Éric Besson, secrétaire d'État chargé de la prospective, de l'évaluation des politiques publiques et du développement de l'économie numérique :

Madame la présidente, mesdames, messieurs les sénateurs, c’est à la demande de Roger Karoutchi, qui ne peut être parmi vous aujourd’hui, que je vous présente cette proposition de loi, initialement déposée par le président de l’Assemblée nationale, M. Bernard Accoyer.

Une telle initiative est rare pour le président d’une assemblée. Elle correspond à une nécessité : renforcer l’action des commissions d’enquête parlementaires en assurant une plus grande protection aux personnes amenées à témoigner devant ces commissions.

Pourquoi les témoins qui déposent devant ces commissions doivent-ils bénéficier d’une protection renforcée ?

L’initiative du président Accoyer est née d’un constat. Comme l’indique M. Garrec dans son rapport, on observe depuis quelque temps que les témoins de certaines commissions d’enquête subissent des pressions, se matérialisant par des poursuites en diffamation destinées à les déstabiliser et à peser sur leur témoignage.
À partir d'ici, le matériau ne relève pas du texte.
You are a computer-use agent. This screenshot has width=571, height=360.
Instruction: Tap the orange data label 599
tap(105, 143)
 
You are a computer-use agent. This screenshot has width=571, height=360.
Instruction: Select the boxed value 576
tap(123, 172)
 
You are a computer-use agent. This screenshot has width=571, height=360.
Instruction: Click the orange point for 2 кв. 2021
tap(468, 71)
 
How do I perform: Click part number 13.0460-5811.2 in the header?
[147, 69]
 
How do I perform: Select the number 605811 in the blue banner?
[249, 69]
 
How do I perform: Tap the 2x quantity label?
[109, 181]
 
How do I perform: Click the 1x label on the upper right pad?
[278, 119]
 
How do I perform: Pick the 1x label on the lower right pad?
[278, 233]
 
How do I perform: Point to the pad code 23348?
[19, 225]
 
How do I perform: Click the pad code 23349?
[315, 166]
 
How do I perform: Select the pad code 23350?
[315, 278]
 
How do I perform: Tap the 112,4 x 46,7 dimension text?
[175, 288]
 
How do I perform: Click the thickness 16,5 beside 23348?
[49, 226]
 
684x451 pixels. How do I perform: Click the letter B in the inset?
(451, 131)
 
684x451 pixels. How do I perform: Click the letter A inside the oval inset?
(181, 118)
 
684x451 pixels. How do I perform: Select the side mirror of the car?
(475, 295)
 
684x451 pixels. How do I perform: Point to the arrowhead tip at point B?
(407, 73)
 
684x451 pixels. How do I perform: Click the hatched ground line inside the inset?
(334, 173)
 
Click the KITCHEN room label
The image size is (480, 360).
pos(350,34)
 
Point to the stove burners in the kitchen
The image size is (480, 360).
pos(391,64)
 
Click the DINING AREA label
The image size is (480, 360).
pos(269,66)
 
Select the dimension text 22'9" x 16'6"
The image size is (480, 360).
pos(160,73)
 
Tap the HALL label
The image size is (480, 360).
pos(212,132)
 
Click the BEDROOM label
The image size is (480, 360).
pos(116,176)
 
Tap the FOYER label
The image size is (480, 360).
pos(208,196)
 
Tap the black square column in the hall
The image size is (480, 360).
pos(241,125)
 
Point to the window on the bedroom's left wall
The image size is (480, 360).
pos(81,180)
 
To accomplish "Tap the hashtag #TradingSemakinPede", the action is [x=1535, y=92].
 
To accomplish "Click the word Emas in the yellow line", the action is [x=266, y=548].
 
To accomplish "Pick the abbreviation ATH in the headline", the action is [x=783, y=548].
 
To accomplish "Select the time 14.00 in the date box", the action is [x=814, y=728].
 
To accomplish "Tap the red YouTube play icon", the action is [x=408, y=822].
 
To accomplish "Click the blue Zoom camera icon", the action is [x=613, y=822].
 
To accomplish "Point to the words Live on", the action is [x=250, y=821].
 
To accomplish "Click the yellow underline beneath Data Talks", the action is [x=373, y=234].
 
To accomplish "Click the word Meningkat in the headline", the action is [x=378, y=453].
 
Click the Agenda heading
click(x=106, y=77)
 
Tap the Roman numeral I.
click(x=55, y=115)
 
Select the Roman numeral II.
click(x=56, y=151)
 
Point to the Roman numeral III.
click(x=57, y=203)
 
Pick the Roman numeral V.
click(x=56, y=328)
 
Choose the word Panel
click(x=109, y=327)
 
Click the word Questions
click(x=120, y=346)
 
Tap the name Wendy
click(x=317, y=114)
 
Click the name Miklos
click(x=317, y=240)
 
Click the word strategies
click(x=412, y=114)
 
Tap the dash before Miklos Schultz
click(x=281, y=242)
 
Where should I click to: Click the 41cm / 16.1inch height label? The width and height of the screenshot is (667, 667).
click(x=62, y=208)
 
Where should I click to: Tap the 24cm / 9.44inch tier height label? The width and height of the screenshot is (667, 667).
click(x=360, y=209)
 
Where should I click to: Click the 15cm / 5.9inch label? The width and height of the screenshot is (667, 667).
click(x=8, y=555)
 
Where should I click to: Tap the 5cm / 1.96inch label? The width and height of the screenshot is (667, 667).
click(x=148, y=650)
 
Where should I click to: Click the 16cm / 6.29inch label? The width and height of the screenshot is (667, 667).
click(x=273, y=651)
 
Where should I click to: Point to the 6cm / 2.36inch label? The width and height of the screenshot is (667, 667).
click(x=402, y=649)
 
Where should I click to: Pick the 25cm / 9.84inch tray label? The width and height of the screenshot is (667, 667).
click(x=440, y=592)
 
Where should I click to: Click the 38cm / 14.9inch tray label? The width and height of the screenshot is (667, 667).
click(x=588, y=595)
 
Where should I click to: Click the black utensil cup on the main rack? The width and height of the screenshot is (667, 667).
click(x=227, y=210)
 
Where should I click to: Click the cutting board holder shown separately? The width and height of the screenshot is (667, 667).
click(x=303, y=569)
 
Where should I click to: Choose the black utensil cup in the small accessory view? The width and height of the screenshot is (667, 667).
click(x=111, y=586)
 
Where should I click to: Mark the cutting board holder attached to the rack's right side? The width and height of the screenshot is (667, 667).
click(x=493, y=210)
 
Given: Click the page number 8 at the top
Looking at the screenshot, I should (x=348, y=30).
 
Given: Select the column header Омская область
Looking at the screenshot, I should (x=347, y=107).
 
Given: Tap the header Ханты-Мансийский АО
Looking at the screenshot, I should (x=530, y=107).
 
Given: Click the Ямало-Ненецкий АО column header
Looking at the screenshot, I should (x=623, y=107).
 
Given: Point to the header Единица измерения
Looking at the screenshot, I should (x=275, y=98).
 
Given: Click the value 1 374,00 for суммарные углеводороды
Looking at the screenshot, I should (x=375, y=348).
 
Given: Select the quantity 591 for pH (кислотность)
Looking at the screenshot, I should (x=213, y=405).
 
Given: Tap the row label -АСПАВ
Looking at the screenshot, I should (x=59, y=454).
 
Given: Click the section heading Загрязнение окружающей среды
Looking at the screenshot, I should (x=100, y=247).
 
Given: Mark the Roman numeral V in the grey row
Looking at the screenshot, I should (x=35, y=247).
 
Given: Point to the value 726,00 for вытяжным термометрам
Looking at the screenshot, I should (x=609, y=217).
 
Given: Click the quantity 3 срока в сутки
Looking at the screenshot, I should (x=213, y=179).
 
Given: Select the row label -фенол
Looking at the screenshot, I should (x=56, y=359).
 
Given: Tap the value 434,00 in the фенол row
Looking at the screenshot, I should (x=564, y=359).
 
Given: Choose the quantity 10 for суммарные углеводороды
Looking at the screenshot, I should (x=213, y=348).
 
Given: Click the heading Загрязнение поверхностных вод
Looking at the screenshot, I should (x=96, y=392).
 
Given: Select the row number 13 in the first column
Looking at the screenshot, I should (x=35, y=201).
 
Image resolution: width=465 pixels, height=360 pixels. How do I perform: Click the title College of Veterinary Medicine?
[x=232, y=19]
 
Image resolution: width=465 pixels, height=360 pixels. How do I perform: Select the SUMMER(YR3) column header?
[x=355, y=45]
Il est important, essentiel même, de protéger ces témoins contre de telles pressions. Pour autant, il ne peut être question de les faire bénéficier d’une immunité identique à celle des parlementaires. Il faut donc trouver un équilibre.

À quelques jours de l’examen par la Haute Assemblée du projet de loi constitutionnel de modernisation des institutions de la ve République, le Gouvernement considère qu’il n’est pas inutile de conforter, par cette mesure de portée, il est vrai, circonscrite, le rôle de ces commissions d’enquête, qui demeurent un instrument efficace du contrôle parlementaire.

Le poids et l’influence des commissions d’enquête n’ont d’ailleurs pas cessé de croître au cours des dernières années, grâce à l’élargissement de leurs moyens d’investigation et à la publicité de leur audition depuis 1991. Cette publicité a d’ailleurs été une évolution forte dans le fonctionnement des commissions d’enquête, dont les travaux étaient, jusque-là, marqués par le secret.

Cette transparence nouvelle n’a pas été sans conséquences sur le sort des témoins entendus dans le cadre de ces commissions. Ils sont tenus de venir témoigner et leur témoignage est, sauf exception décidée par la commission elle-même, public. Ces modalités de témoignage devant les commissions d’enquête parlementaires se rapprochent ainsi de plus en plus des pratiques judiciaires, où les témoins s’expriment, là aussi, par principe, de manière publique. On se souvient évidemment de la médiatisation des travaux de la commission consacrée aux suites de l’affaire dite « d’Outreau ».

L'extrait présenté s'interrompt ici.